It’s hard to see exactly how much, but MSU professors have set out to find some data.
They did a survey recently of affected producers, and the small sample (about 130 owners in 45 Montana counties) reported that they spent about 91 cents (including labor costs) per year per acre on treatment, just for treatment of spotted knapweed and leafy spurge. Add in the value of the forage lost to these two weeds, and the cost per acre comes to about $1.33.
That may not sound like much, and it’s not as high as some previous studies. But with livestock grazing on about 60 million acres in Montana, we’re talking about $80 million just for the impacts of those two weeds. The survey didn’t even take into account other weeds, like Canada thistle. It also left out invasive annual grasses like cheatgrass, which stands to grow more in large sections of central and eastern Montana if we get more dry summers, bringing the plant to a level of nuisance it already has in places like the Great Basin and southern Idaho if it’s not controlled.
Mangold offered her thoughts at the Greater Yellowstone Agricultural Forum, held by Montana Land Reliance. More than 100 people attended, including about a dozen Future Farmers of America and Bozeman state Reps. Zach Brown (a Democrat) and Walt Sales (a Republican).
So what will the future hold, and what will producers do to stop these invasions from growing, further depleting usable forage and increasing fire danger and erosion?
Mangold said these things involve complex relationships in a world with changing climate patterns, increasing carbon dioxide levels and changing land uses. And we have limited data on current problems, and what landowners (especially private landowners) are doing to fight weeds.
“There could be a species down the line that we don’t even have in Montana that we’re worried about 20 years from now that we’re not worried about today,” Mangold said. “There’s a lot of unknowns.”
What is known is that for most of a century, Montana temperatures have risen at a pace of about 0.2 degrees per decade. That’s letting weeds spread further north, and into higher elevations, than they were before.
Precipitation has stayed fairly steady over the long haul; but it’s changing, coming at different times. In 2017, for example, a snowy winter gave way to a dry summer and a major fire year, distressing more than a million acres and creating more opportunity for invasives. Floods, too, help the weeds, depositing fresh soil in new places and spreading seeds.
So Montana producers are responding in ever-changing ways. Most producers use herbicides to fight weeds, and about half use more than one method.
For cheatgrass, the resistance may be in the forms of biocontrol, such as bacteria, mites, fungi or insects that move in to the plants and attack their vigor — not killing or consuming them outright, but weakening their ability to reproduce.
It takes careful science and practice to do it right. Pests need to be administered at the right time in the weed’s life, under the proper conditions of temperature and moisture. Once applied, it could take years before they take effect (assuming they work at all). And to use species in this way can require federal approval which could take years to get.
Then there’s livestock grazing for weed management, and the same creatures which sometimes create a welcome environment for weeds can also help get rid of them.
Grazing management, after all, is the world’s second-oldest profession, MSU Professor Jeff Mosley joked.
The process also involves planning — grazing before herbicide application or spreading the seeds of desirable plants when the weeds are being eaten just before the animals graze.Getting cattle (or sheep or goats) to eat away the bad plants takes some convincing, and researchers have, for example, carefully introduced knapweed into livestock diets, using the same feeding bins the cattle associate with plants they like.
In any case, this approach also may take years to get the full results.
To measure the effectiveness, researchers (or, better yet, their graduate students) examine the cattle excrement for seeds, which pass through but are significantly less viable after making that journey.
“The proof is in the pie,” Mosley said.

■ **Material shown**
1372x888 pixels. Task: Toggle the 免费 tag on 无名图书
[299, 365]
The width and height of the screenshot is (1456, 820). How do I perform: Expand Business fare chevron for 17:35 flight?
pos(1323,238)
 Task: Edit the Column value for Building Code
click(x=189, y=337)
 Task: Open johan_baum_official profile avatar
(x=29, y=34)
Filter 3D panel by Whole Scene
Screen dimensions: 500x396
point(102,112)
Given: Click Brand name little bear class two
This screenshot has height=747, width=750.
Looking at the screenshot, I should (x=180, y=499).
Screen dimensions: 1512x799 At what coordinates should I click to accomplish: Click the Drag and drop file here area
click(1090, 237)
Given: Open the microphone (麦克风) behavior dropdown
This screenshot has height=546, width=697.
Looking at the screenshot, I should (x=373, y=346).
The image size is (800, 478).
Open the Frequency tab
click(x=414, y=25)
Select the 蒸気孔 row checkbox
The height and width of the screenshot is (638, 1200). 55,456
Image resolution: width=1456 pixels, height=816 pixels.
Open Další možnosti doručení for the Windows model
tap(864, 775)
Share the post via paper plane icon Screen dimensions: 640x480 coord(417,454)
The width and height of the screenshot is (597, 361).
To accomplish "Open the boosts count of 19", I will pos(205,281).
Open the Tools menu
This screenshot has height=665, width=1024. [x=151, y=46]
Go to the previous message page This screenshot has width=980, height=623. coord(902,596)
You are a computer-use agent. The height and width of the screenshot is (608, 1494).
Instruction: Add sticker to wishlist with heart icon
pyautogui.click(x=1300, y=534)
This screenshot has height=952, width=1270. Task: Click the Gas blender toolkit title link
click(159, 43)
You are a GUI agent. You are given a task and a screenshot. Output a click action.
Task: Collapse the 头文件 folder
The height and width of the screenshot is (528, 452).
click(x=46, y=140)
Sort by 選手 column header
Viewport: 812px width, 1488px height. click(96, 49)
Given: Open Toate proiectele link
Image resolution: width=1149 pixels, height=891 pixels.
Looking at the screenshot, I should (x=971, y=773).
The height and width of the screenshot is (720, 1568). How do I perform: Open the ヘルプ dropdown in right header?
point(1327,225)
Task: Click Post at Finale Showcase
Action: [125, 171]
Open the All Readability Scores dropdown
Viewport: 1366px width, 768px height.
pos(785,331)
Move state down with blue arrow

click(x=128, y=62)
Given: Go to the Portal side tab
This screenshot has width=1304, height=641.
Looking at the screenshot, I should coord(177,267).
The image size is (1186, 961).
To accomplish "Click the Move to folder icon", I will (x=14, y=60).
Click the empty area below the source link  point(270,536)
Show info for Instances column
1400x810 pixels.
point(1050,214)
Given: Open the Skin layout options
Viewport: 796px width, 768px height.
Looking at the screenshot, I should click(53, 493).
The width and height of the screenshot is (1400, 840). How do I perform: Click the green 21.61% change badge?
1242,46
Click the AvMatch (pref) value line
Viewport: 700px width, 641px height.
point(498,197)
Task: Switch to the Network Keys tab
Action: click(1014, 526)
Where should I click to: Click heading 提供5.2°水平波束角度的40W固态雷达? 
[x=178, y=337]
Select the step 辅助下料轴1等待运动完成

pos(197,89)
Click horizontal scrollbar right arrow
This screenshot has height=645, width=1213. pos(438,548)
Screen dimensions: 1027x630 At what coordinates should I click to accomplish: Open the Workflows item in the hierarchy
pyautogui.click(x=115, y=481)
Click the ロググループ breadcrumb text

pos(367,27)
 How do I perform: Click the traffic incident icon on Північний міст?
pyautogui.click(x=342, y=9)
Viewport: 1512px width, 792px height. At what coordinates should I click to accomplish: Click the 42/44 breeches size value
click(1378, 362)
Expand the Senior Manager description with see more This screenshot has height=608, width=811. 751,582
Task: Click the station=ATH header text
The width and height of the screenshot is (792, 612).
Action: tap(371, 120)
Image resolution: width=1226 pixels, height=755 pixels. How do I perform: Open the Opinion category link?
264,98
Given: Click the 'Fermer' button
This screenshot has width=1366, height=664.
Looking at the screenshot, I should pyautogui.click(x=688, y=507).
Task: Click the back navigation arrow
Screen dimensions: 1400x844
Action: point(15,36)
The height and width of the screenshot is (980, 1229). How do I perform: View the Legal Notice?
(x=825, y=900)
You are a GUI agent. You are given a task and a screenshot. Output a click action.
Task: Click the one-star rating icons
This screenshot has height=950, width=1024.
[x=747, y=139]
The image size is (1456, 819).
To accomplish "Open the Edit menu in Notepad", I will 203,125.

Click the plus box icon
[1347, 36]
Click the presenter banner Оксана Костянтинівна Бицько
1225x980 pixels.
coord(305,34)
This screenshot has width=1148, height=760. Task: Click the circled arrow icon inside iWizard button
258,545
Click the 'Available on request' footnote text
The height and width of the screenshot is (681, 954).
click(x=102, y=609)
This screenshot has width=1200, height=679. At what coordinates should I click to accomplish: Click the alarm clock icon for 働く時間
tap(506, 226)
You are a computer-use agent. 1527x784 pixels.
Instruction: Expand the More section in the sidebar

■ **What this exercise asks**
1/ In the Montana weeds article, how much did surveyed producers report spending per acre each year to treat spotted knapweed and leafy spurge?
2/ Which kinds of organisms does the Montana weeds article list as possible biocontrol for cheatgrass?
Answer from the Montana weeds article alone, not from the material.

■ **Solutions to the exercise**
1/ About 91 cents per acre per year, including labor costs.

2/ Bacteria, mites, fungi and insects.